Doch die Kirchenabteilung führt in eine Sackgasse, wir müssen zurück und finden eine zweite Ausstellung: Back to the 80s. Jaja, die 80er Jahre. Als wir den Raum betreten sehen wir uns einer riesigen Leinwand gegenüber, auf der den ganzen Tag Take On Me von A-Ha gedudelt wird. Ihr gegenüber sitzt eine Schaufensterpuppe ohne Gesicht lässig in 80er Klamotten auf einem Sitzsack. Die Ausstellung zeigt Mode, Musik und Spielzeug der 80er. Sie will nicht vollständig sein, sondern nur den persönlichen Rückblick von 46 Menschen darstellen und ist dadurch äußerst charmant. Und lehrreich.
Einen Walkmen gab es also auch schon in den 80ern beispielsweise.
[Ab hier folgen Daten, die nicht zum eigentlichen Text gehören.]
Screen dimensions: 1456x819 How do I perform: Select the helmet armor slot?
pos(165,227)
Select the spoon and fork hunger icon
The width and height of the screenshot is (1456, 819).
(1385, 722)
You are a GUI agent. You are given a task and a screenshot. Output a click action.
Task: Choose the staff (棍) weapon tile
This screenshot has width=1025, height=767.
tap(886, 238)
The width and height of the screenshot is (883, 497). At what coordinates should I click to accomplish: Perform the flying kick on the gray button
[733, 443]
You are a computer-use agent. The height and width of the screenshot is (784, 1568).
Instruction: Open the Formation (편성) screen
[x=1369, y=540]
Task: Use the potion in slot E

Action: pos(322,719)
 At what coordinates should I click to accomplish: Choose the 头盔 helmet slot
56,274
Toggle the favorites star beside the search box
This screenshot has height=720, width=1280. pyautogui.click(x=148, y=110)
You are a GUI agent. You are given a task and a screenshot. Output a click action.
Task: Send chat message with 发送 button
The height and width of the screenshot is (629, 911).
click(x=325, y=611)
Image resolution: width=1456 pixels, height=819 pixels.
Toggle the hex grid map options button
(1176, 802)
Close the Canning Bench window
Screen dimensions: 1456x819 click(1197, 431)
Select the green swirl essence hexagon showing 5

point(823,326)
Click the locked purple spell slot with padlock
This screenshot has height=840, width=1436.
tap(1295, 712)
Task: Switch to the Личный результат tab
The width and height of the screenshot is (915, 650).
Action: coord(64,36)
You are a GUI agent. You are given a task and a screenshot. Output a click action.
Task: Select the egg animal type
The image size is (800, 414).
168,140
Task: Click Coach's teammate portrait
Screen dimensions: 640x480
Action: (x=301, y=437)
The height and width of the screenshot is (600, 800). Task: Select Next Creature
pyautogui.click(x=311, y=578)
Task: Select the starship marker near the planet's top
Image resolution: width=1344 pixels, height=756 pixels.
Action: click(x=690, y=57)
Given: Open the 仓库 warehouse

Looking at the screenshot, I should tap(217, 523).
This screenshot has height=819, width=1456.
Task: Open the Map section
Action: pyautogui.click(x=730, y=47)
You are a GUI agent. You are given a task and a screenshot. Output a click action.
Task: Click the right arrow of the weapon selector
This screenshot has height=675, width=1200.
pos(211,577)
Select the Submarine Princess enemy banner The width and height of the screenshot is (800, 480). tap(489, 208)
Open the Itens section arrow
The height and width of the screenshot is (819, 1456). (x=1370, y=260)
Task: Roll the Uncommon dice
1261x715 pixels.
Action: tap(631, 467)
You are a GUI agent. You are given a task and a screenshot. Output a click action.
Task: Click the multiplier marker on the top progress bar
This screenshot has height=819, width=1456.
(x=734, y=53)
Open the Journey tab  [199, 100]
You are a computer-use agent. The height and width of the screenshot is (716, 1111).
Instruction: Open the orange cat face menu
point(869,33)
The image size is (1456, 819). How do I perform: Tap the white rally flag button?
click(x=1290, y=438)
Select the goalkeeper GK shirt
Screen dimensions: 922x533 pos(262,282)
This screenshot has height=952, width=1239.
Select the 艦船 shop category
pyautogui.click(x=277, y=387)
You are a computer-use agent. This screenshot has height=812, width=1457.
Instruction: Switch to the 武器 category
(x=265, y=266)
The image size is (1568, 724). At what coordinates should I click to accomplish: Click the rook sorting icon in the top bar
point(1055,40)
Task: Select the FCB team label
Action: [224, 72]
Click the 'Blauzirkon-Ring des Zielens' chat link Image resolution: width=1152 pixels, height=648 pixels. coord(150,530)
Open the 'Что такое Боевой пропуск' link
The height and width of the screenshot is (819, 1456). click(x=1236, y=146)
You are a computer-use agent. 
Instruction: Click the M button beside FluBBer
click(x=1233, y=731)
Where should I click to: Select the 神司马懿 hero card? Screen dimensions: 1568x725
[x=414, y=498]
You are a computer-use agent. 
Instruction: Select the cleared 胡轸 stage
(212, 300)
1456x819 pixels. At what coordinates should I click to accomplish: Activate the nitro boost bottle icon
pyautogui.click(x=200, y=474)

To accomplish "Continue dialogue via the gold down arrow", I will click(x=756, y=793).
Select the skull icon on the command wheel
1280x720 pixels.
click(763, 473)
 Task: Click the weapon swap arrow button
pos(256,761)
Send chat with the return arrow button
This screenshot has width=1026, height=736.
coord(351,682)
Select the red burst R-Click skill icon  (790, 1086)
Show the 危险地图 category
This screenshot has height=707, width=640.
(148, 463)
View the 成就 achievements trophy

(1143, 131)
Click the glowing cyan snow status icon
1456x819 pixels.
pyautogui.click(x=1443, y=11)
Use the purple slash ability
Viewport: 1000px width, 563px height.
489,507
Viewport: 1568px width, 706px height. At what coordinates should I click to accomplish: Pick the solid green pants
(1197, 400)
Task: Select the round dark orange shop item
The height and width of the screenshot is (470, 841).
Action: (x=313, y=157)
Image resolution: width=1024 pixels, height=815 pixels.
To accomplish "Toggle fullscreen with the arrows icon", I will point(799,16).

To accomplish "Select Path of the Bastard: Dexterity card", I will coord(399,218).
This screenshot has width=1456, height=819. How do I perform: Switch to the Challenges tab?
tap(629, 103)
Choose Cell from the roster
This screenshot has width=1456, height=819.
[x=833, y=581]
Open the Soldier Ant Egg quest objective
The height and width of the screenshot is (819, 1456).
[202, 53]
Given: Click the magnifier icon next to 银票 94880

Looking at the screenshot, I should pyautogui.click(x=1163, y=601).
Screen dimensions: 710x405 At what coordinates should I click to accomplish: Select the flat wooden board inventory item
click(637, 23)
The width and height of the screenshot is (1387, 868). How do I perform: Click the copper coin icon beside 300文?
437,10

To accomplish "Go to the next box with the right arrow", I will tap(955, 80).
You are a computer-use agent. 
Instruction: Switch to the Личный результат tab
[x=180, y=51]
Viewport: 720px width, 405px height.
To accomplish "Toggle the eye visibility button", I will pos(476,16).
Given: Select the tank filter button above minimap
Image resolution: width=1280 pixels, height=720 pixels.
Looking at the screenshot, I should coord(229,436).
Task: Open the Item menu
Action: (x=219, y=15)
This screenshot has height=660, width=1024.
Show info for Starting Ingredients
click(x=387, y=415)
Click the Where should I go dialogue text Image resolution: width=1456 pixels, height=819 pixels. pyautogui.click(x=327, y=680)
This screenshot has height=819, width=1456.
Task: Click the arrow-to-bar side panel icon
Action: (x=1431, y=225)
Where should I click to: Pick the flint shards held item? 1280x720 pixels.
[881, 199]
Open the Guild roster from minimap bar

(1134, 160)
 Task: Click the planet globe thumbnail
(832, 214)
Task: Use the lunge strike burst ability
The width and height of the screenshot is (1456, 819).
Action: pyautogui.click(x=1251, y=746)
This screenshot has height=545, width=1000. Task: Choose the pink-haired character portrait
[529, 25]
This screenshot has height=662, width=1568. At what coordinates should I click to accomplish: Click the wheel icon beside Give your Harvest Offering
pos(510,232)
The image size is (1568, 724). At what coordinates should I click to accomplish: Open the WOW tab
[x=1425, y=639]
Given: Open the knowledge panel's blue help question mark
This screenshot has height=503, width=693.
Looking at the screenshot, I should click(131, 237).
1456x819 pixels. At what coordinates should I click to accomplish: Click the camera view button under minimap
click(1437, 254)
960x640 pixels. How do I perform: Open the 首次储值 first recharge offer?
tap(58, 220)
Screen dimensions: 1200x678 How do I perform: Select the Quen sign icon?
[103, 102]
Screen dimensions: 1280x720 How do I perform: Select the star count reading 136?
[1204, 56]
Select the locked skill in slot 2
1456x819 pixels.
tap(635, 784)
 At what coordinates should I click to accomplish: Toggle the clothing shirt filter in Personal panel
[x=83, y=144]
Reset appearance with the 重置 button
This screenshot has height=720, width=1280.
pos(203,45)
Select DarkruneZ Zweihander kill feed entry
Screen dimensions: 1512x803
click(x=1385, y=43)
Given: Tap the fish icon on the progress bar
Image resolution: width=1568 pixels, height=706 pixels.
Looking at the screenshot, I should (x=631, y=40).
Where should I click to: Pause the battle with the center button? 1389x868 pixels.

Die dritte Ausstellung über die Bunad – die norwegische Tracht, oder besser Trachten, denn jedes Gebiet hat seine eigene, ist da schon wieder etwas trockener. Allerdings sehe ich zum ersten Mal etwas von diesem merkwürdigen Tanz, bei dem sich der Norweger shaolinartig durch die Luft wirbelt. Sowas würde ich mir gerne auch mal live begucken.
Das reicht aber an Ausstellung drinnen. Wir wollen bei dem Wetter ja an die frische Luft, deswegen sind wir doch im Freiluftmuseum. Also beginnen wir den Rundgang. Nach wenigen Metern begegnen uns Menschen, die Kubb spielen. Das scheint hier wirklich populär zu sein und wird wohl nicht nur mit Erasmusstudenten praktiziert. In diesem Museum, das richtig Folketmuseum heisst, sind die verschiedenen Arten zu leben in den verschiedenen Regionen Norwegens dargestellt. Man kann gucken, wie die Häuser früher aussahen, wie sie zusammengesetzt waren und manchmal kann man auch hineingehen und sich Einrichtungstipps mitnehmen.
So erzählt ein weißbärtiger Mann auf die Frage von ein paar Amerikanern wofür denn der Schrank gut sei, dass da die Kinder reingesteckt wurden. „Kids?“ „Yes, a couple of kids even.“, sagt er, zieht an seiner Pfeife und grinst verschmitzt über die Fassungslosigkeit seiner Opfer.
Wir ziehen weiter und kommen nach Jæren. Dort sahen die Häuser im 19. Jahrhundert so aus.
(Das vor der Tür ist übrigens der Andi von hinten.)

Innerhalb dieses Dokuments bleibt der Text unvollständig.